China reverses its position on gold

Sophisticated investors know that EVERYTHING in the financial press needs to be read and interpreted as possibly having a bias, including the WSJ and the Financial Times, where I found the following (appropriately preceded by a disclaimer since it is a report of a rumor)...
As recently as 2002, the private ownership of gold was prohibited in China. You could be jailed if caught with any in your possession. Beginning in 2009, in a stunning about-face, the central government removed all restrictions. In fact, as Mineweb and other sources report now it is actively pushing folks to buy some personal metal, with China’s Central Television, the main state-owned television company, running news programs cum infomercials, letting the public know just how easy it is to purchase gold and silver as an investment.

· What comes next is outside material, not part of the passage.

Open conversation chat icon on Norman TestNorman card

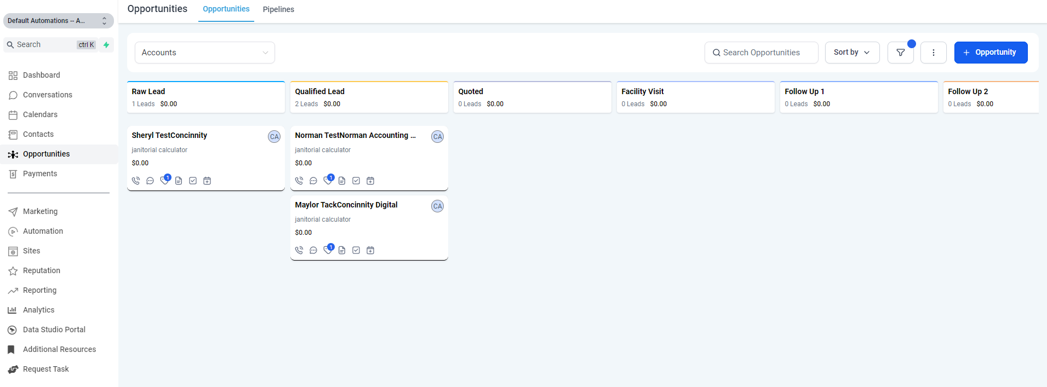(x=313, y=181)
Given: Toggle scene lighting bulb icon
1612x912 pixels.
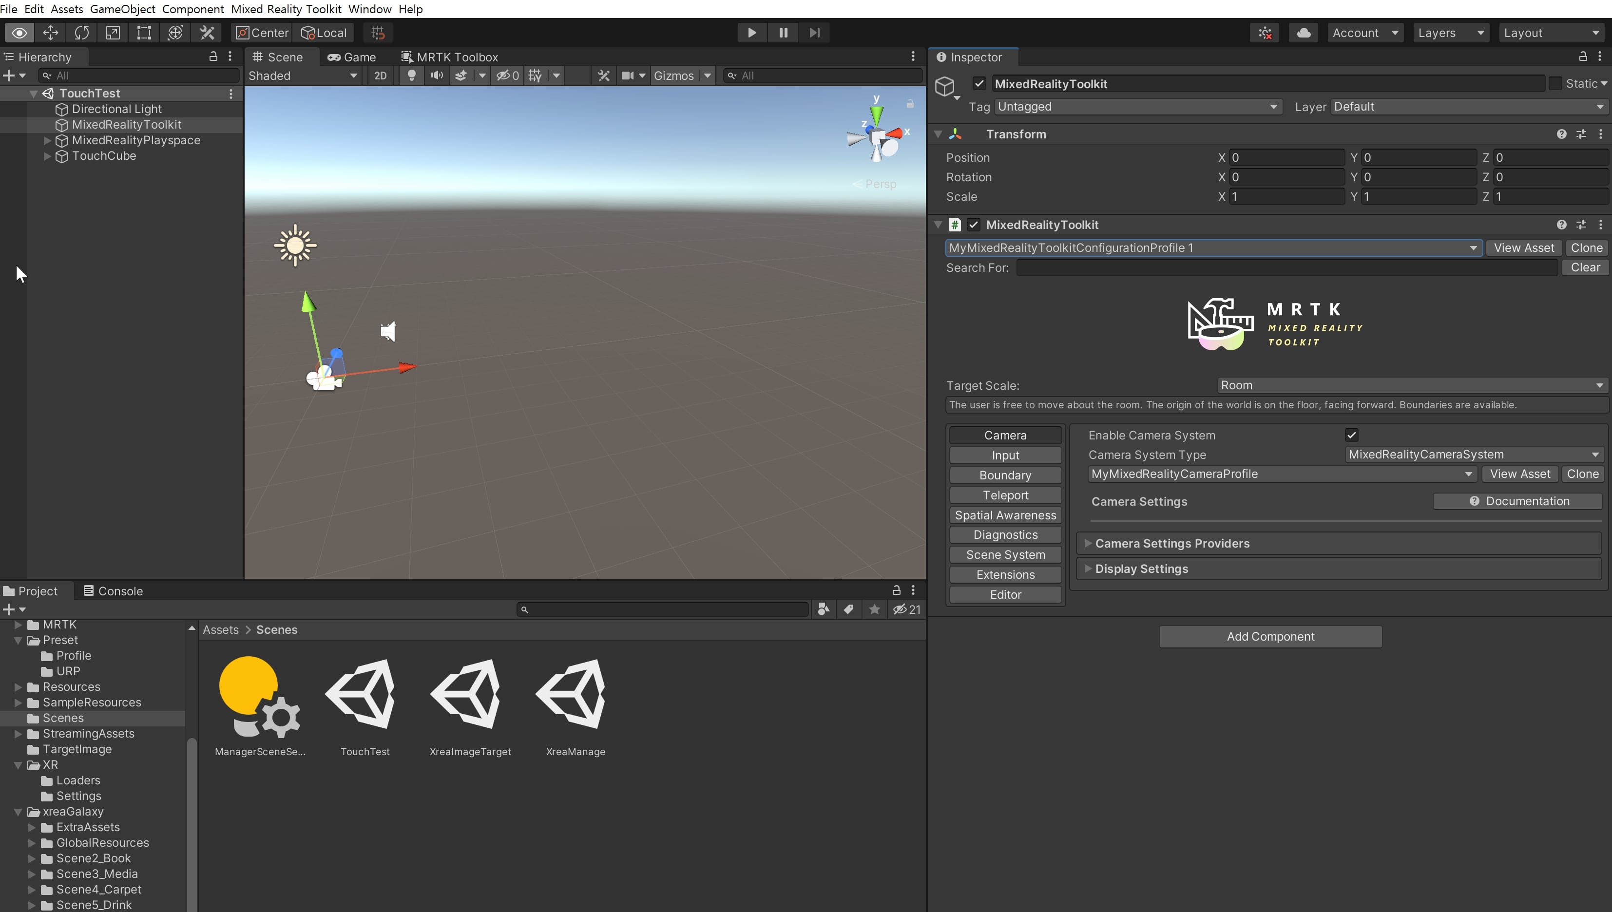Looking at the screenshot, I should click(x=412, y=75).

It truly is as simple as can be, because every bank sells gold and silver bullion bars in four different sizes to individuals. (Try to find the same the next time you make the trek down to Wells Fargo.) Mining companies are reportedly encouraging employees to convert some of their wages to gold on payday...

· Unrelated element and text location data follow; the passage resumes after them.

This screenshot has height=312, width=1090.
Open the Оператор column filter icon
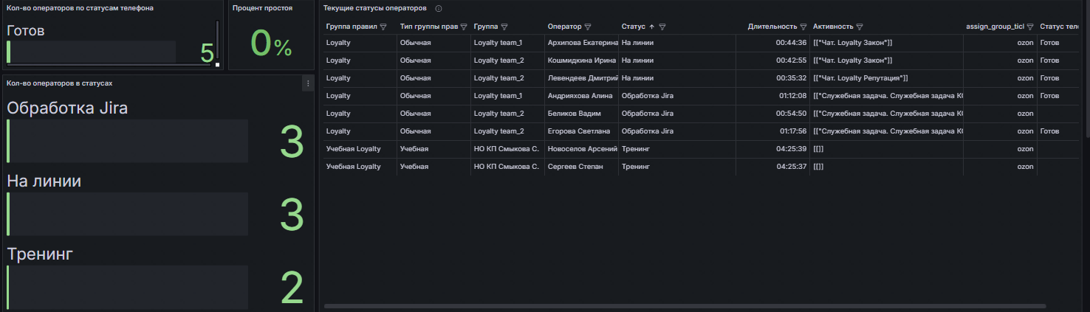point(588,27)
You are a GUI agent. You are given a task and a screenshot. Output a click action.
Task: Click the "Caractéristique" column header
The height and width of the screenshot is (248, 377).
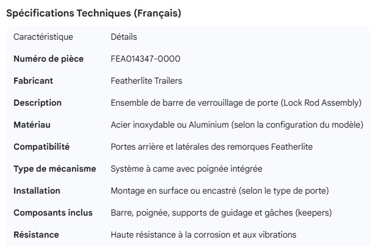pos(43,37)
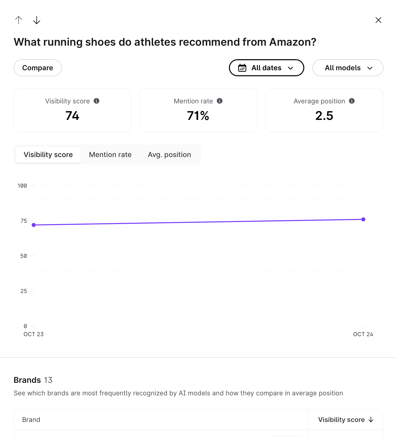
Task: Go to next prompt with down arrow
Action: [37, 20]
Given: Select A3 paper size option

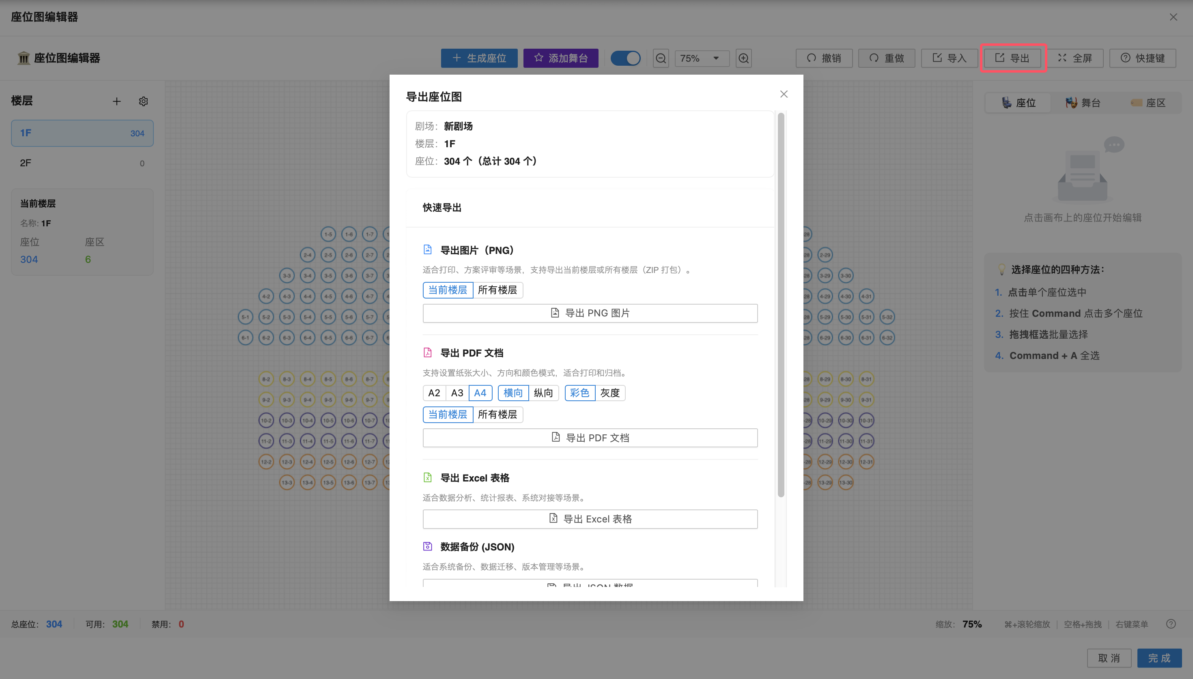Looking at the screenshot, I should coord(457,393).
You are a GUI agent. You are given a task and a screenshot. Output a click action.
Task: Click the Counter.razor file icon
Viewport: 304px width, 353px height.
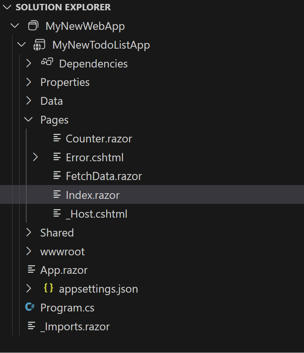57,139
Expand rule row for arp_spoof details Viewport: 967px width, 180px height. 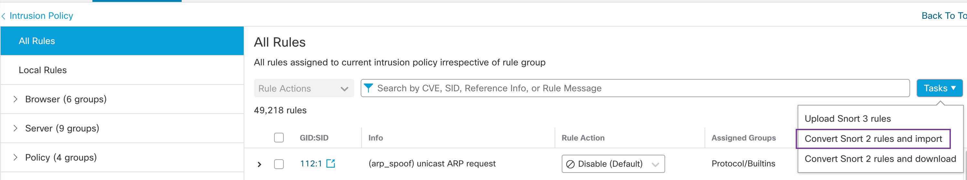[x=259, y=164]
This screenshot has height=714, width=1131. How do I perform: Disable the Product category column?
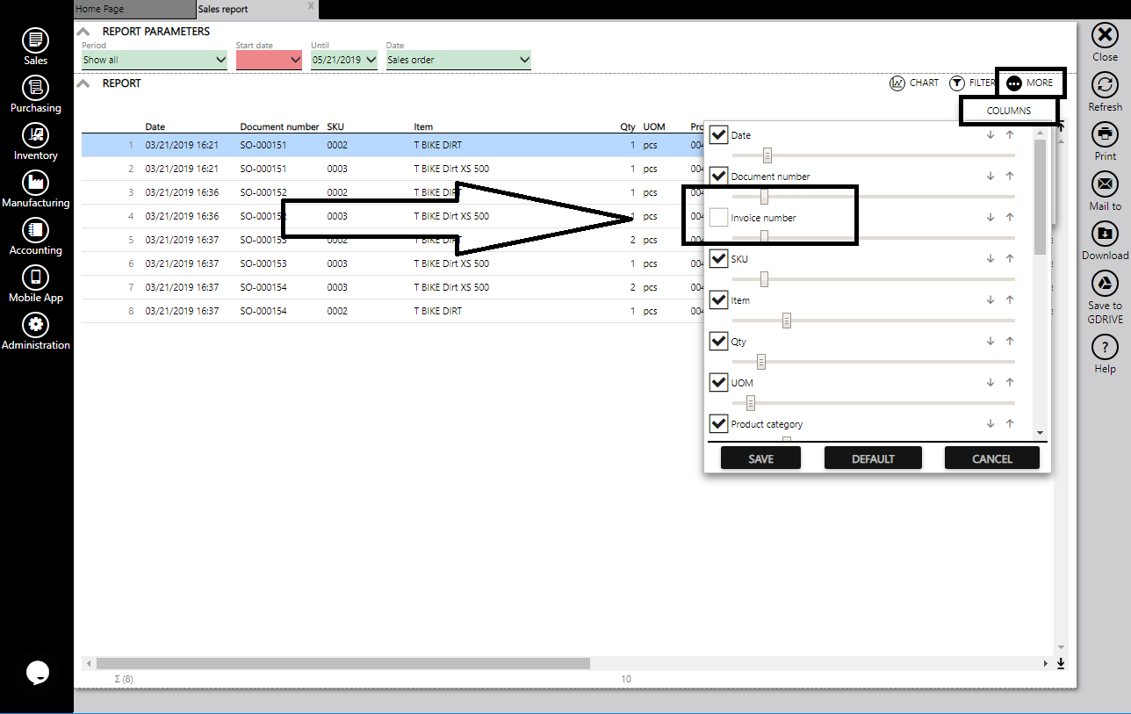tap(718, 423)
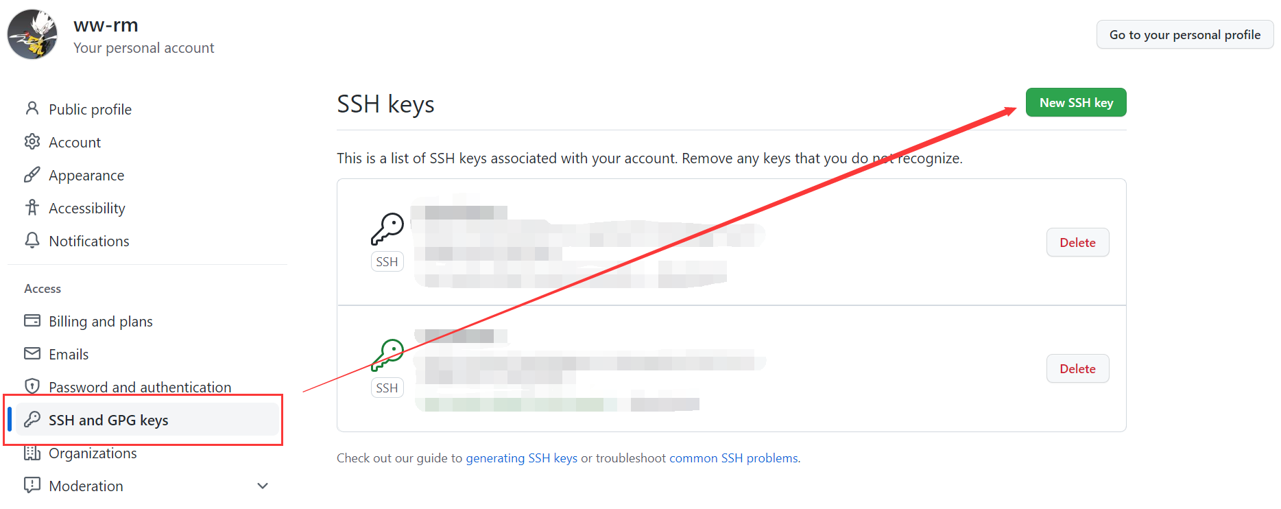This screenshot has width=1281, height=509.
Task: Delete the second SSH key
Action: click(x=1077, y=368)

China, we should note, is already reportedly looking at banning the exports of rare earth metals — the elements used in things like hybrid cars and superconductors.
The new rumor is that China may ban the export of silver and gold.

Disclosure: TYWKIWDBI continues to maintain a long position in gold.

1 comment:

  1. Is that true, that the Chinese werent allowed to own gold?

    That explains something very interesting: where I live (Melbourne, Australia), a recent building development attracted a lot of Chinese investment reportedly because the windows were supposed to be gold in colour. The final product was actually more bronze, and the Chinese investors have sued the developers.

    Is this fascination with gold explained by the prohibition they find in their home country?